The design confirms a trend of bigger and more sophisticated bombs that the Bundeswehr has been seeing in northern Afghanistan in recent weeks. The number of explosive devices has also apparently increased. For example, during a patrol on May 3, a chain of hidden explosive devices caused minor damage to three German vehicles moving as part of a convoy.
A Bloody Confrontation
Another threat to German soldiers comes from the sensitivity of the local population, which already harbors little goodwill toward the foreigners. Ten days after the attack on General Daud, the Bundeswehr witnessed firsthand just how quickly the mood can shift. For years, with its wide streets shaded with plane trees, Taloqan, the capital city of Takhar province, had been considered a calmer, smaller counterpart to troubled Kunduz. The relationship with the government was relaxed, and Governor Abdul Jabar Taqwa had even praised the generosity of the Bundeswehr, calling it "one of my ministries."
On the night of May 17, a US special forces unit staged yet another raid, this time in the primarily Uzbek village of Gawmali, near Taloqan. A tailor there had allegedly provided the insurgents with vests to be used in suicide attacks. According to ISAF, the tailor's wife and daughter pointed weapons at the soldiers and did not respond to warning shots and calls. In the end, the women, the tailor and a guest were killed.
In the early morning hours, a rumor spread that "the foreigners" had killed four civilians after raping the two women. What's more, the foreigners were said to have descended upon the village for the sole purpose of spreading terror.
At about 8 a.m., a first wave of protesters marched through the streets of Taloqan carrying four bodies covered in flowered shrouds. The procession wound its way toward the foreigners at the German base. The protesters started throwing stones, but they pulled back after the Germans fired warning shots.
The next wave arrived two hours later. This time there were an estimated 2,000-3,000 people, some of whom were armed with Molotov cocktails and hand grenades. They tried to storm the German base, but Afghan guards and Bundeswehr soldiers fired on the crowd. By evening, 12 protesters were dead, and local hospitals were treating 75 people for wounds.
Caught in a Catch-22
On the following day, the Bundeswehr reported that there were "no indications that attackers had been killed by shots coming from German soldiers." But, by the next day, the message had changed. The Bundeswehr released a statement online indicating that German soldiers might have shot an attacker after all. "According to current information," the statement said, "it cannot be ruled out that one person was shot in the head-and-neck area."
A United Nations investigative report now concludes that the Bundeswehr shot and killed three attackers in Taloqan. The UN account describes the situation as follows: The mob was raging out of control, four Afghan and two German soldiers were already wounded, and the camp's generator was on fire.

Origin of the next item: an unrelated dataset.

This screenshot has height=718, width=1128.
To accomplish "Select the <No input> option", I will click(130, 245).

The Germans had applied the correct methods of escalation, first firing with signal pistols, then firing warning shots in the air and, finally, shooting at the attackers with live ammunition.

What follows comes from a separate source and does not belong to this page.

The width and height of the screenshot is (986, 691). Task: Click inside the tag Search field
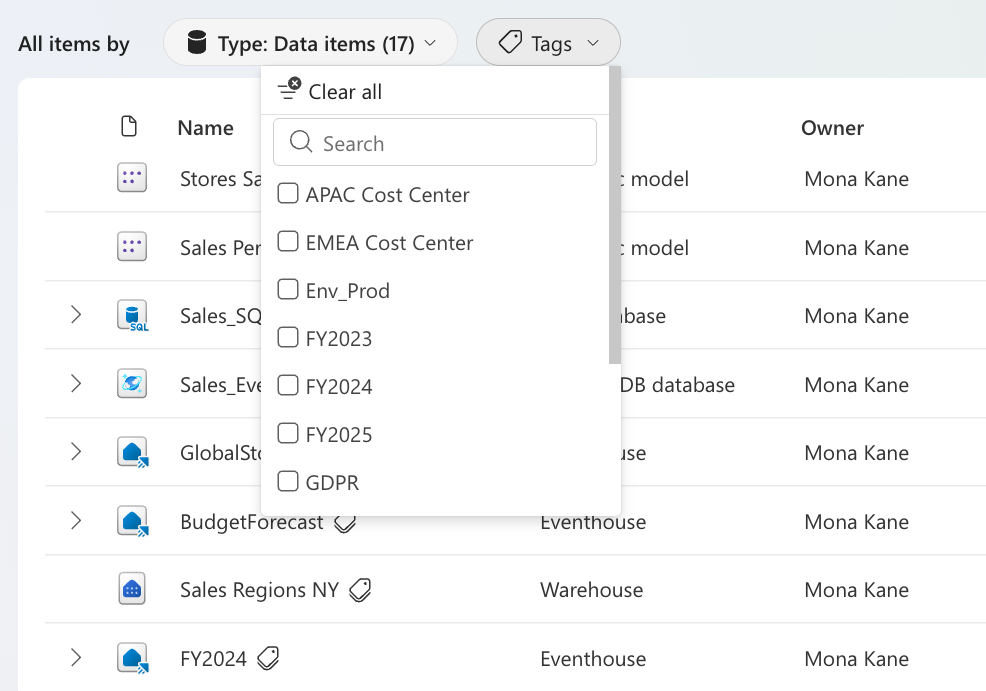tap(435, 142)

The UN calls the behavior of German soldiers "appropriate." The same conclusion is reached in the German investigative report that the Defense Ministry has kept under wraps for more than a week now, along with the images recorded by surveillance cameras at the base. Though the reports seem balanced, the Germans soldiers are still hated in Taloqan.

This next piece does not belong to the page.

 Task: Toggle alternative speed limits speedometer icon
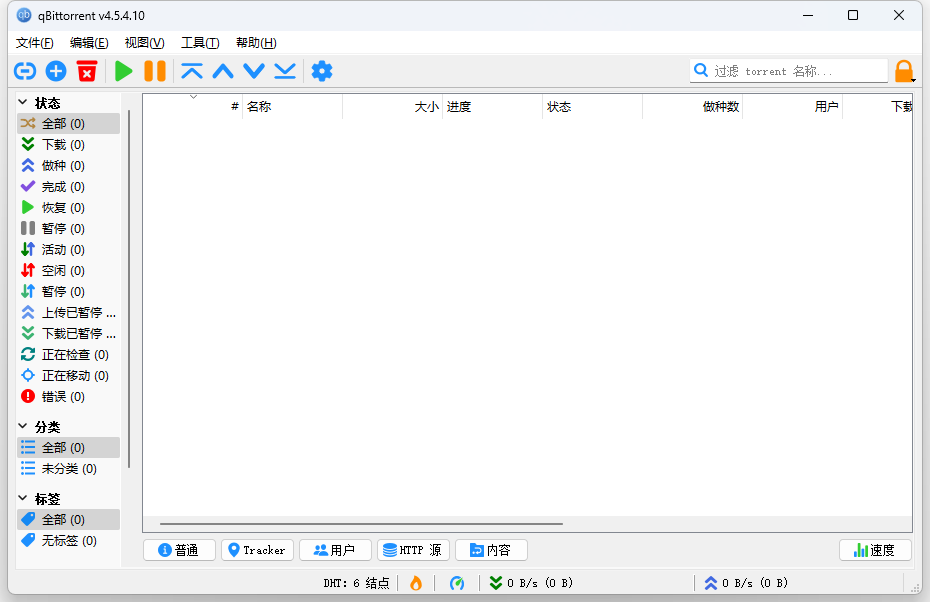click(457, 583)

Still, there's no denying that they were caught in a Catch-22 situation. If they had not defended themselves, the unrest would presumably have taken the same course as an April 1 incident in Mazar-e-Sharif, where reports that an American pastor had burned a copy of the Koran in Florida drove a mob into the streets. The mob stormed the local office of the United Nations Assistance Mission in Afghanistan (UNAMA), killing three UN diplomats and four guards. Since a demonstration had been pre-announced, German commanders ordered the Nepalese guards not to shoot. The guards obeyed their orders -- until the intruders tore their weapons away and shot them.
Yet another one of the problems faced by foreign troops in Afghanistan is that President Hamid Karzai has a tendency to deftly side with the Afghan victims. He promptly sent a commission to Taloqan to investigate the attack. It offered the president's condolences to the families of the tailor and the other victims and gave each of them compensation of 50,000 Afghani, the equivalent of roughly $1,100 (€750). Each was also promised a plot of farmland measuring 500 x 500 meters (25 hectares, or roughly 62 acres).
Of course, none of this matters much in Taloqan, where residents now believe that the foreigners are killers. Now that the local population's confidence in the foreigner aid teams has been destroyed, the last remaining German reconstruction and development workers and the entire UN staff are being withdrawn.
An Ominous Ethnic Free-for-All
While it was the Taliban and their sympathizers who set out to kill foreigners in Mazar-e-Sharif, the unrest in Taloqan offered a taste of the power struggles of the future. Uzbeks are the largest ethnic group in the province, but the Tajiks have a grip on power and hold the most important government posts.
Some reports posit that local Uzbek warlords took advantage of a moment of anger to incite ethnic Uzbeks to riot. "It's our right to protest peacefully, isn't it?" asks Maulawi Lutfullah, the local leader of the Uzbek party Jonbesh, with a smile. But when asked what hand grenades and Molotov cocktails have to do with a supposedly peaceful protest, he keeps the smile, denies knowing where they came from and issues a threat. "If the government doesn't pay attention to us and doesn't give us any positions," he says, "we'll see what we do next!"
ISAF officers, reconstruction workers and diplomats had long believed that the reality in Afghanistan adhered to rational patterns. But after the April 1 attack in Mazar-e-Sharif, it became clear to everyone just how lethal the combination of rumors and mob power could be.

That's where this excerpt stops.